• Objectives:
(a) Output the passage of the Heroes Of Pymoli analysis from "### Heroes Of" to "to Change These)", word for word.
(b) In the Heroes Of Pymoli analysis, which age range is named as the peak age demographic?
(c) Take the Heroes Of Pymoli analysis further, starting right after its last line.

──────── Reading passage

### Heroes Of Pymoli Data Analysis
* Of the 1163 active players, the vast majority are male (84%). There also exists, a smaller, but notable proportion of female players (14%).

* Our peak age demographic falls between 20-24 (44.8%) with secondary groups falling between 15-19 (18.60%) and 25-29 (13.4%).  
-----

### Note
* Instructions have been included for each segment. You do not have to follow them exactly, but they are included to help you think through the steps.

In [1]:
# Dependencies and Setup
import pandas as pd

# File to Load (Remember to Change These)
file_to_load = "Resources/purchase_data.csv"

# Read Purchasing File and store into Pandas data frame
purchase_data = pd.read_csv(file_to_load)
purchase_data.head()

Unnamed: 0,Purchase ID,SN,Age,Gender,Item ID,Item Name,Price
0,0,Lisim78,20,Male,108,"Extraction, Quickblade Of Trembling Hands",3.53
1,1,Lisovynya38,40,Male,143,Frenzied Scimitar,1.56
2,2,Ithergue48,24,Male,92,Final Critic,4.88
3,3,Chamassasya86,24,Male,100,Blindscythe,3.27
4,4,Iskosia90,23,Male,131,Fury,1.44


## Player Count

* Display the total number of players


In [2]:
tot= purchase_data.SN.count()
d = {'Total': tot}
df = pd.DataFrame(d,index=[0])
df

Unnamed: 0,Total
0,780


## Purchasing Analysis (Total)

* Run basic calculations to obtain number of unique items, average price, etc.

────────────────
──────── Extracted data

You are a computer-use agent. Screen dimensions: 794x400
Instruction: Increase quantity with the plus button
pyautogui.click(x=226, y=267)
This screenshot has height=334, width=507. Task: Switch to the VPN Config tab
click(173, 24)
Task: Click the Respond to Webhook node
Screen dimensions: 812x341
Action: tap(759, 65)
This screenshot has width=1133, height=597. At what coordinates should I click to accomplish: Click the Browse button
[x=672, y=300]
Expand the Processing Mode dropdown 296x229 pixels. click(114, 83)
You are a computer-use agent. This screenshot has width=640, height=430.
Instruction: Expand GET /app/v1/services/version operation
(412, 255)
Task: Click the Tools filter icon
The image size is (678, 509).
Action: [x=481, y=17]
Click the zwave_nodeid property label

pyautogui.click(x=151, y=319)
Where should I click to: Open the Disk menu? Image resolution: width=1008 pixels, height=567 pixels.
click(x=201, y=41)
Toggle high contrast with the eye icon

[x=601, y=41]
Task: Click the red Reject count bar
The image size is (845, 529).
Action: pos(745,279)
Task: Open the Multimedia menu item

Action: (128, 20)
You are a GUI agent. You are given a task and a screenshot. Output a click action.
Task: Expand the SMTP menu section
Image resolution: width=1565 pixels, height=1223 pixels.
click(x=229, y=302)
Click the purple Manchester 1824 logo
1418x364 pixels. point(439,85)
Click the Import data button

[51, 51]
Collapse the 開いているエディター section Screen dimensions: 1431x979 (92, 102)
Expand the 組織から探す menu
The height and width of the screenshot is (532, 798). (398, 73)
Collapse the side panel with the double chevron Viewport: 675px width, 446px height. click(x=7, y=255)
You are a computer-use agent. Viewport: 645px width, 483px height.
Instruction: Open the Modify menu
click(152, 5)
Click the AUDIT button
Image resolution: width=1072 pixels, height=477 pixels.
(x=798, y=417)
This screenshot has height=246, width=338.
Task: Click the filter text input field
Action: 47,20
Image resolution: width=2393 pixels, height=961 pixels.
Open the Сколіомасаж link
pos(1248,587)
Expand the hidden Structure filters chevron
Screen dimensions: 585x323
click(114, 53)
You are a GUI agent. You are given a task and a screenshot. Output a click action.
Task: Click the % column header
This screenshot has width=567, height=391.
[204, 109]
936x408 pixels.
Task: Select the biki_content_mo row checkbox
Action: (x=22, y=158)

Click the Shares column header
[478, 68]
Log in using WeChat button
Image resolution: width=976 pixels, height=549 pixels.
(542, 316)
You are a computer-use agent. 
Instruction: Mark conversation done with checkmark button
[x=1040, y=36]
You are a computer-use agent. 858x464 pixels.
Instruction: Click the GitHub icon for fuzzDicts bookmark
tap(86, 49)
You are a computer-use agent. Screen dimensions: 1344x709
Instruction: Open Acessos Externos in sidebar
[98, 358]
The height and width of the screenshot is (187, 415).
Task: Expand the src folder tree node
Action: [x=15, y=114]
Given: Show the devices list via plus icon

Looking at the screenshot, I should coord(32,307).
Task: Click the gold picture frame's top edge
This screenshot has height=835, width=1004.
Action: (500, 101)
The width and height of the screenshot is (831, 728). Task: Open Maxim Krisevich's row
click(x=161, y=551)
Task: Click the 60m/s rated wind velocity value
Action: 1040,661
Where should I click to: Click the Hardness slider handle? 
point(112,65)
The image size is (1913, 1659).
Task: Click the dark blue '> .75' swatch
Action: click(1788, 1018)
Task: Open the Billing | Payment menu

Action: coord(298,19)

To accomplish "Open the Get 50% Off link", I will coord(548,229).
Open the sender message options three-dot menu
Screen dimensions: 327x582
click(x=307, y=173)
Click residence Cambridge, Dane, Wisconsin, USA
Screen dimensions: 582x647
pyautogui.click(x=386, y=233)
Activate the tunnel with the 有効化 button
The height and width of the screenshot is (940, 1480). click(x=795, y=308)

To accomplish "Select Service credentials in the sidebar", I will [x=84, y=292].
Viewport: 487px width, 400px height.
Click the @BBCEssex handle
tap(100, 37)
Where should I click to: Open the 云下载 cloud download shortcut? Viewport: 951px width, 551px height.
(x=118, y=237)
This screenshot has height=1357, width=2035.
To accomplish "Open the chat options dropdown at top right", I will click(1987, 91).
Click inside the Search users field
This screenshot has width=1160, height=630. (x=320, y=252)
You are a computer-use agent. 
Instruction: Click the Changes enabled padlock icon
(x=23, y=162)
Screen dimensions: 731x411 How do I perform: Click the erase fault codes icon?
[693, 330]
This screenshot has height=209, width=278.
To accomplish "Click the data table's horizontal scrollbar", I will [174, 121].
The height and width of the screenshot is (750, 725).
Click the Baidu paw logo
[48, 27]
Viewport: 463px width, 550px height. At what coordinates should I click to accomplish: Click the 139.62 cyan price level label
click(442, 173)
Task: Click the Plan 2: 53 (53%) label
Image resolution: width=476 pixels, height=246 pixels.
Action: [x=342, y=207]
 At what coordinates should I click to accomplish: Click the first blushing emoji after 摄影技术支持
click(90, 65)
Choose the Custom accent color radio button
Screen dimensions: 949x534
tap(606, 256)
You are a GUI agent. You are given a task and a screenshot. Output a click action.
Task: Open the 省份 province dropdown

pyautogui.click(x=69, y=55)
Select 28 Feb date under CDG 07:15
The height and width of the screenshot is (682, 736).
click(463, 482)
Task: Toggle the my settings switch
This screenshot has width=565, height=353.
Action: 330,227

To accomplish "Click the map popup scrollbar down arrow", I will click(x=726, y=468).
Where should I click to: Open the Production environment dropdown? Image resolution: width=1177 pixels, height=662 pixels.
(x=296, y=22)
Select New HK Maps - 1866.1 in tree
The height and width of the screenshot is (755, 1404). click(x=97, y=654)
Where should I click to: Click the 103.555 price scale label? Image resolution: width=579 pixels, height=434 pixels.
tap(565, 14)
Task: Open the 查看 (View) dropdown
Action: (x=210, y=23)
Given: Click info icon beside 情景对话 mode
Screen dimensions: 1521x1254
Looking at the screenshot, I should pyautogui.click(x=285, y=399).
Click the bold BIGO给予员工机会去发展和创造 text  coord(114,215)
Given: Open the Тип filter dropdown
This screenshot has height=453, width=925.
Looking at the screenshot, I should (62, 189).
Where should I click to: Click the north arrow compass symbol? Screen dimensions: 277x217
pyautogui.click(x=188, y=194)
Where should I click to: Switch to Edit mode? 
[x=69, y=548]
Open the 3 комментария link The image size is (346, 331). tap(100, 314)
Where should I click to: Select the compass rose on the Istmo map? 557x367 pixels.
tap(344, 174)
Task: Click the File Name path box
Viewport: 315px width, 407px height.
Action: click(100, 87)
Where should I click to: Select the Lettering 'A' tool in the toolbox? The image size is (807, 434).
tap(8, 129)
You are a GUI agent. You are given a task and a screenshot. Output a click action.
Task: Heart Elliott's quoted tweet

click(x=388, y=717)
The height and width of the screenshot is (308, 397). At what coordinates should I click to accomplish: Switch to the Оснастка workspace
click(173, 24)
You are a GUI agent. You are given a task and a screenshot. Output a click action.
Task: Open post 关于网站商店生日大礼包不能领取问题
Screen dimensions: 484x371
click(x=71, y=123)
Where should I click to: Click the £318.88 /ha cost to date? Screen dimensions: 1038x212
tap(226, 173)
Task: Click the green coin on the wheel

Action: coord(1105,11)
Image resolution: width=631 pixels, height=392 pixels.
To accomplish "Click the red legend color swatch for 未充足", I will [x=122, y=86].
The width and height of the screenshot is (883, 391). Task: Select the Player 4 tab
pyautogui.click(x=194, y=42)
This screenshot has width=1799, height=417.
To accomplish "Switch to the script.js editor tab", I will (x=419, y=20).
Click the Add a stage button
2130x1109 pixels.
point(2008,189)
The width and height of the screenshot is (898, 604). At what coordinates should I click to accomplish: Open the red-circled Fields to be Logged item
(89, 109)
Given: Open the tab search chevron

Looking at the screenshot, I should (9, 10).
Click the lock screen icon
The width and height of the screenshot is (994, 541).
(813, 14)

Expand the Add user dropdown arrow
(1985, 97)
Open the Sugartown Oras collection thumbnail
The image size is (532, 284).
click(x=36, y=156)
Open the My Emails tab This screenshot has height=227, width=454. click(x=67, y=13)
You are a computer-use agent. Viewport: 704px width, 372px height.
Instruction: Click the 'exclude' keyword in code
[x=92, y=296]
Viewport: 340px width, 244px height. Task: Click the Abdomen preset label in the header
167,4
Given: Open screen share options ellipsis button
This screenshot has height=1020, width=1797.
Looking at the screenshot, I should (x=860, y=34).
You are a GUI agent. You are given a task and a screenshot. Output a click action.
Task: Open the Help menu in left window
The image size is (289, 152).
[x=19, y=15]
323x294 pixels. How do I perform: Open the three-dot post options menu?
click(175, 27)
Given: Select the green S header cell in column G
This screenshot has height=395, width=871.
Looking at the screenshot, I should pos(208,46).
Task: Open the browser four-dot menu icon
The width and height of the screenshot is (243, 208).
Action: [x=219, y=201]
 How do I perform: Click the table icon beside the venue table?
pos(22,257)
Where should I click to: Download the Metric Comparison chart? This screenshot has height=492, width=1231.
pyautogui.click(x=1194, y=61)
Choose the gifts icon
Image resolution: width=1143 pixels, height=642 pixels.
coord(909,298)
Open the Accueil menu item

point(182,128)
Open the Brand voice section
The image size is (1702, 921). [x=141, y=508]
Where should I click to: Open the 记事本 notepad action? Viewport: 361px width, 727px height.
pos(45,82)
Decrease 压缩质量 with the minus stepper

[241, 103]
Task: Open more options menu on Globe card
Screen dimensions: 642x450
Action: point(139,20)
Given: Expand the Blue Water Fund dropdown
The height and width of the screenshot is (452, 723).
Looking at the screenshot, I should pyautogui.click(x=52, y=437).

────────────────

• Exercise responses:
(a)
### Heroes Of Pymoli Data Analysis
* Of the 1163 active players, the vast majority are male (84%). There also exists, a smaller, but notable proportion of female players (14%).

* Our peak age demographic falls between 20-24 (44.8%) with secondary groups falling between 15-19 (18.60%) and 25-29 (13.4%).  
-----

### Note
* Instructions have been included for each segment. You do not have to follow them exactly, but they are included to help you think through the steps.

In [1]:
# Dependencies and Setup
import pandas as pd

# File to Load (Remember to Change These)

(b) 20-24 (44.8%)

(c)
* Create a summary data frame to hold the results


* Optional: give the displayed data cleaner formatting


* Display the summary data frame


In [3]:
no_unique_items = len(purchase_data['Item Name'].unique())
print(no_unique_items)
avg_price = round(purchase_data.Price.mean(),2)
print(avg_price)
sum_price = round(purchase_data.Price.sum(),2)
print(sum_price)

index=[0]
d = {'No of Unique Items': no_unique_items, 'Avg Price': avg_price,'Total Price': sum_price}
df = pd.DataFrame(d, index=index)
df

179
3.05
2379.77


Unnamed: 0,No of Unique Items,Avg Price,Total Price
0,179,3.05,2379.77


## Gender Demographics

* Percentage and Count of Male Players


* Percentage and Count of Female Players


* Percentage and Count of Other / Non-Disclosed




In [4]:
#get total count
tot=len(purchase_data.SN.unique())
print(tot)

#df.groupby.Gender.count()
male_data = purchase_data.groupby('Gender').get_group('Male')
male = len(male_data['SN'].unique())
print(male)
#get total

male_pct = round((male/tot)*100,2)
print(male_pct)
female_data = purchase_data.groupby('Gender').get_group('Female')
female = int(len(female_data['SN'].unique()))
print(female)
female_pct = round((female/tot)*100,2)

Other = purchase_data.groupby('Gender').get_group('Other / Non-Disclosed')
Other_ND = len(Other['SN'].unique())
print(Other_ND)
other_ND_pct = round((Other_ND/tot)*100,2)

m = {'Total Count': male,'Gender':'Male','Percentage of players':male_pct} 
df = pd.DataFrame(m, index=index) 
#parameter inplace=True to set the current DataFrame index
df.set_index('Gender',inplace=True)  
df.loc['Female'] = [female,female_pct]
df.loc['Other_ND'] = [Other_ND,other_ND_pct]
df

576
484
84.03
81
11


Unnamed: 0_level_0,Total Count,Percentage of players
Gender,Unnamed: 1_level_1,Unnamed: 2_level_1
Male,484.0,84.03
Female,81.0,14.06
Other_ND,11.0,1.91



## Purchasing Analysis (Gender)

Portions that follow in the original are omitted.